THE PROBLEM:
The answer is every record that follows, printed exactly.

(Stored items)
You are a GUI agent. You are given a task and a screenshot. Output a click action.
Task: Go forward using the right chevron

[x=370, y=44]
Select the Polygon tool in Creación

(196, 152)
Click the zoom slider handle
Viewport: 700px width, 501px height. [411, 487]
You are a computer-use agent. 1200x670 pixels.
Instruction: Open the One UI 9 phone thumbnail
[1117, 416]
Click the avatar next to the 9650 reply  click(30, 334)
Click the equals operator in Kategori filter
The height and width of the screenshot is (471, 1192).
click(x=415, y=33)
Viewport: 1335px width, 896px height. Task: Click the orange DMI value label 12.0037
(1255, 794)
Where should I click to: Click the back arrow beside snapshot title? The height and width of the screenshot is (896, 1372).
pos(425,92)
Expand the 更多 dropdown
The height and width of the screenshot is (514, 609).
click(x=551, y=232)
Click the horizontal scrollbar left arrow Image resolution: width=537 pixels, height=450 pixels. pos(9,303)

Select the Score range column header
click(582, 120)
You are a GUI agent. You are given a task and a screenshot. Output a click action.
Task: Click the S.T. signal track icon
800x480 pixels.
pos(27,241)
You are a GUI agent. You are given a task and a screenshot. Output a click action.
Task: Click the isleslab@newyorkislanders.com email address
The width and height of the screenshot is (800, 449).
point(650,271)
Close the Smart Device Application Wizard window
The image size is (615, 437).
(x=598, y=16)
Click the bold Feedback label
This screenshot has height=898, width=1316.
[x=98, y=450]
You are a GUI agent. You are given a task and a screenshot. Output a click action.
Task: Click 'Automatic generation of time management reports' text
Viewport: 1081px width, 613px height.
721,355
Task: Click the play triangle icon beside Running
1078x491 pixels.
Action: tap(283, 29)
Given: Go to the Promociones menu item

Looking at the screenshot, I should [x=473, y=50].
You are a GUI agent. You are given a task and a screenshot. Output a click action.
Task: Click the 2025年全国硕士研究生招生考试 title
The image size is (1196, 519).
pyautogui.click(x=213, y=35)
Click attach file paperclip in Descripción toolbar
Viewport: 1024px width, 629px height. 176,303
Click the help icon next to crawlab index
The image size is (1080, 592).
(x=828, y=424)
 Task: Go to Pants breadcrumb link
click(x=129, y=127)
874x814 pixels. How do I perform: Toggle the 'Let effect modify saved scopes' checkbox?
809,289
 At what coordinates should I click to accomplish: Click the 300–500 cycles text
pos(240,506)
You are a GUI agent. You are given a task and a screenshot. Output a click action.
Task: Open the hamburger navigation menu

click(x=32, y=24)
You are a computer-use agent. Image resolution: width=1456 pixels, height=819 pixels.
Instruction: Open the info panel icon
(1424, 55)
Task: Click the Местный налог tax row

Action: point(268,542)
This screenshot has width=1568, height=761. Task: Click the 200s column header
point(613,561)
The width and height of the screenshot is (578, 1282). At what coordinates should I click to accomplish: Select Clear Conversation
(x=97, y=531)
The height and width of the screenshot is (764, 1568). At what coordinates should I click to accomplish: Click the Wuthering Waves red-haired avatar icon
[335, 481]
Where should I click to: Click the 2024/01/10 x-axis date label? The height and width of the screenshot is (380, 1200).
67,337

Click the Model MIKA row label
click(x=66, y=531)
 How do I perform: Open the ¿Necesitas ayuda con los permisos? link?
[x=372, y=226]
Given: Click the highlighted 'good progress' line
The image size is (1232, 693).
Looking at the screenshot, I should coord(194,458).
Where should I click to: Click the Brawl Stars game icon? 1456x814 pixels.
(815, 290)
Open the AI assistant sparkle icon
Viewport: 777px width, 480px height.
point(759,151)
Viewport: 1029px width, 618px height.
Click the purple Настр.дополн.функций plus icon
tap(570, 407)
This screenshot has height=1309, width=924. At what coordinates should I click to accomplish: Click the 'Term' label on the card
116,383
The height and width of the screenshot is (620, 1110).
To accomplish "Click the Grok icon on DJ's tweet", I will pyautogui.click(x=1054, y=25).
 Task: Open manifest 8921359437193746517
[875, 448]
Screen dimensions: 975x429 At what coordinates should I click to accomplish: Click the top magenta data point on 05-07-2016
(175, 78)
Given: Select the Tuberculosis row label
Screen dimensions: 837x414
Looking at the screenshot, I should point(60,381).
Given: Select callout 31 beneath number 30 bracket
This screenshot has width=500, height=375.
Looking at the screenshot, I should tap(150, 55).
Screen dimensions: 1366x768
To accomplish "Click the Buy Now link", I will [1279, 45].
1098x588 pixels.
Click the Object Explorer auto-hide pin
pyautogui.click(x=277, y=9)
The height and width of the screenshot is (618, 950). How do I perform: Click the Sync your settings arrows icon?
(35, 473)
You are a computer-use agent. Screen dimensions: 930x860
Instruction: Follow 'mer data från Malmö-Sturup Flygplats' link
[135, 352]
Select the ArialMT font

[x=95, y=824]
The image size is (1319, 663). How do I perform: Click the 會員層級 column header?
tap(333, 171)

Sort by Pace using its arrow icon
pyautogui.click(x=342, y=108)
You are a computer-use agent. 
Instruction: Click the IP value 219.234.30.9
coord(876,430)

SOLUTION TO THE PROBLEM:
You are a GUI agent. You are given a task and a screenshot. Output a click action.
Task: Go forward using the right chevron

[x=370, y=44]
Select the Polygon tool in Creación

(196, 152)
Click the zoom slider handle
Viewport: 700px width, 501px height. [411, 487]
You are a computer-use agent. 1200x670 pixels.
Instruction: Open the One UI 9 phone thumbnail
[1117, 416]
Click the avatar next to the 9650 reply  click(30, 334)
Click the equals operator in Kategori filter
The height and width of the screenshot is (471, 1192).
click(x=415, y=33)
Viewport: 1335px width, 896px height. Task: Click the orange DMI value label 12.0037
(1255, 794)
Where should I click to: Click the back arrow beside snapshot title? The height and width of the screenshot is (896, 1372).
pos(425,92)
Expand the 更多 dropdown
The height and width of the screenshot is (514, 609).
click(x=551, y=232)
Click the horizontal scrollbar left arrow Image resolution: width=537 pixels, height=450 pixels. pos(9,303)

Select the Score range column header
click(582, 120)
You are a GUI agent. You are given a task and a screenshot. Output a click action.
Task: Click the S.T. signal track icon
800x480 pixels.
pos(27,241)
You are a GUI agent. You are given a task and a screenshot. Output a click action.
Task: Click the isleslab@newyorkislanders.com email address
The width and height of the screenshot is (800, 449).
point(650,271)
Close the Smart Device Application Wizard window
The image size is (615, 437).
(x=598, y=16)
Click the bold Feedback label
This screenshot has height=898, width=1316.
[x=98, y=450]
You are a GUI agent. You are given a task and a screenshot. Output a click action.
Task: Click 'Automatic generation of time management reports' text
Viewport: 1081px width, 613px height.
721,355
Task: Click the play triangle icon beside Running
1078x491 pixels.
Action: tap(283, 29)
Given: Go to the Promociones menu item

Looking at the screenshot, I should [x=473, y=50].
You are a GUI agent. You are given a task and a screenshot. Output a click action.
Task: Click the 2025年全国硕士研究生招生考试 title
The image size is (1196, 519).
pyautogui.click(x=213, y=35)
Click attach file paperclip in Descripción toolbar
Viewport: 1024px width, 629px height. 176,303
Click the help icon next to crawlab index
The image size is (1080, 592).
(x=828, y=424)
 Task: Go to Pants breadcrumb link
click(x=129, y=127)
874x814 pixels. How do I perform: Toggle the 'Let effect modify saved scopes' checkbox?
809,289
 At what coordinates should I click to accomplish: Click the 300–500 cycles text
pos(240,506)
You are a GUI agent. You are given a task and a screenshot. Output a click action.
Task: Open the hamburger navigation menu

click(x=32, y=24)
You are a computer-use agent. Image resolution: width=1456 pixels, height=819 pixels.
Instruction: Open the info panel icon
(1424, 55)
Task: Click the Местный налог tax row

Action: point(268,542)
This screenshot has width=1568, height=761. Task: Click the 200s column header
point(613,561)
The width and height of the screenshot is (578, 1282). At what coordinates should I click to accomplish: Select Clear Conversation
(x=97, y=531)
The height and width of the screenshot is (764, 1568). At what coordinates should I click to accomplish: Click the Wuthering Waves red-haired avatar icon
[335, 481]
Where should I click to: Click the 2024/01/10 x-axis date label? The height and width of the screenshot is (380, 1200).
67,337

Click the Model MIKA row label
click(x=66, y=531)
 How do I perform: Open the ¿Necesitas ayuda con los permisos? link?
[x=372, y=226]
Given: Click the highlighted 'good progress' line
The image size is (1232, 693).
Looking at the screenshot, I should coord(194,458).
Where should I click to: Click the Brawl Stars game icon? 1456x814 pixels.
(815, 290)
Open the AI assistant sparkle icon
Viewport: 777px width, 480px height.
point(759,151)
Viewport: 1029px width, 618px height.
Click the purple Настр.дополн.функций plus icon
tap(570, 407)
This screenshot has height=1309, width=924. At what coordinates should I click to accomplish: Click the 'Term' label on the card
116,383
The height and width of the screenshot is (620, 1110).
To accomplish "Click the Grok icon on DJ's tweet", I will pyautogui.click(x=1054, y=25).
 Task: Open manifest 8921359437193746517
[875, 448]
Screen dimensions: 975x429 At what coordinates should I click to accomplish: Click the top magenta data point on 05-07-2016
(175, 78)
Given: Select the Tuberculosis row label
Screen dimensions: 837x414
Looking at the screenshot, I should point(60,381).
Given: Select callout 31 beneath number 30 bracket
This screenshot has width=500, height=375.
Looking at the screenshot, I should tap(150, 55).
Screen dimensions: 1366x768
To accomplish "Click the Buy Now link", I will [1279, 45].
1098x588 pixels.
Click the Object Explorer auto-hide pin
pyautogui.click(x=277, y=9)
The height and width of the screenshot is (618, 950). How do I perform: Click the Sync your settings arrows icon?
(35, 473)
You are a computer-use agent. Screen dimensions: 930x860
Instruction: Follow 'mer data från Malmö-Sturup Flygplats' link
[135, 352]
Select the ArialMT font

[x=95, y=824]
The image size is (1319, 663). How do I perform: Click the 會員層級 column header?
tap(333, 171)

Sort by Pace using its arrow icon
pyautogui.click(x=342, y=108)
You are a computer-use agent. 
Instruction: Click the IP value 219.234.30.9
coord(876,430)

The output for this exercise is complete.